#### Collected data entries
****

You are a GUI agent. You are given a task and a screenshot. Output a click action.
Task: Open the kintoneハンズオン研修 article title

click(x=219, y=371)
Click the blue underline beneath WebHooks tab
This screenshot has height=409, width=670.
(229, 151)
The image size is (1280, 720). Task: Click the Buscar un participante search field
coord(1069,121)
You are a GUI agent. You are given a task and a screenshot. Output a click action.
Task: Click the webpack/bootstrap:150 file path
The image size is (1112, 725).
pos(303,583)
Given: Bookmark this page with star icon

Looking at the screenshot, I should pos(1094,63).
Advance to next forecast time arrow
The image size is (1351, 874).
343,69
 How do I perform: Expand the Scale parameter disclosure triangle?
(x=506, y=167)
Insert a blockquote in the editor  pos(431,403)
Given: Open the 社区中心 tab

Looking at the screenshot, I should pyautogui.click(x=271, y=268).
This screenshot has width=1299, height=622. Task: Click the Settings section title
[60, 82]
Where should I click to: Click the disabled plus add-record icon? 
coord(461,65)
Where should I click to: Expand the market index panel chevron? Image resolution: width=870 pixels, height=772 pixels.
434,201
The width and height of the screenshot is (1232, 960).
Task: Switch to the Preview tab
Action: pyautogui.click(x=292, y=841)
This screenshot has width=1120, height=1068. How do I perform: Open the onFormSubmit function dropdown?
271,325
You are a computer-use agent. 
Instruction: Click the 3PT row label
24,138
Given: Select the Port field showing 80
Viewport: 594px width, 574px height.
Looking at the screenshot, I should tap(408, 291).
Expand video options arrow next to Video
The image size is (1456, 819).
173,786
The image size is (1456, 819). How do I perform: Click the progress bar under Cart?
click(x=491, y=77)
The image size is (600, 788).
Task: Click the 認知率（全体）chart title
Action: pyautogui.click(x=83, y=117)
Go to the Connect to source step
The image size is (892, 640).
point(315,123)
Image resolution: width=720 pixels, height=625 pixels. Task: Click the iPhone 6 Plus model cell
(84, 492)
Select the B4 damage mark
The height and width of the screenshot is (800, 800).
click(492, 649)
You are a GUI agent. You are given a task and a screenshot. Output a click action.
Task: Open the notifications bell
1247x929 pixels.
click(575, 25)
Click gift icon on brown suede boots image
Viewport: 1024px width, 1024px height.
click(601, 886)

****

#### WHAT YOU NEED TO DO
Write out every entry once more, precisely as it stands.

#### FINAL ANSWER
You are a GUI agent. You are given a task and a screenshot. Output a click action.
Task: Open the kintoneハンズオン研修 article title

click(x=219, y=371)
Click the blue underline beneath WebHooks tab
This screenshot has height=409, width=670.
(229, 151)
The image size is (1280, 720). Task: Click the Buscar un participante search field
coord(1069,121)
You are a GUI agent. You are given a task and a screenshot. Output a click action.
Task: Click the webpack/bootstrap:150 file path
The image size is (1112, 725).
pos(303,583)
Given: Bookmark this page with star icon

Looking at the screenshot, I should pos(1094,63).
Advance to next forecast time arrow
The image size is (1351, 874).
343,69
 How do I perform: Expand the Scale parameter disclosure triangle?
(x=506, y=167)
Insert a blockquote in the editor  pos(431,403)
Given: Open the 社区中心 tab

Looking at the screenshot, I should pyautogui.click(x=271, y=268).
This screenshot has width=1299, height=622. Task: Click the Settings section title
[60, 82]
Where should I click to: Click the disabled plus add-record icon? 
coord(461,65)
Where should I click to: Expand the market index panel chevron? Image resolution: width=870 pixels, height=772 pixels.
434,201
The width and height of the screenshot is (1232, 960).
Task: Switch to the Preview tab
Action: pyautogui.click(x=292, y=841)
This screenshot has width=1120, height=1068. How do I perform: Open the onFormSubmit function dropdown?
271,325
You are a computer-use agent. 
Instruction: Click the 3PT row label
24,138
Given: Select the Port field showing 80
Viewport: 594px width, 574px height.
Looking at the screenshot, I should tap(408, 291).
Expand video options arrow next to Video
The image size is (1456, 819).
173,786
The image size is (1456, 819). How do I perform: Click the progress bar under Cart?
click(x=491, y=77)
The image size is (600, 788).
Task: Click the 認知率（全体）chart title
Action: pyautogui.click(x=83, y=117)
Go to the Connect to source step
The image size is (892, 640).
point(315,123)
Image resolution: width=720 pixels, height=625 pixels. Task: Click the iPhone 6 Plus model cell
(84, 492)
Select the B4 damage mark
The height and width of the screenshot is (800, 800).
click(492, 649)
You are a GUI agent. You are given a task and a screenshot. Output a click action.
Task: Open the notifications bell
1247x929 pixels.
click(575, 25)
Click gift icon on brown suede boots image
Viewport: 1024px width, 1024px height.
click(601, 886)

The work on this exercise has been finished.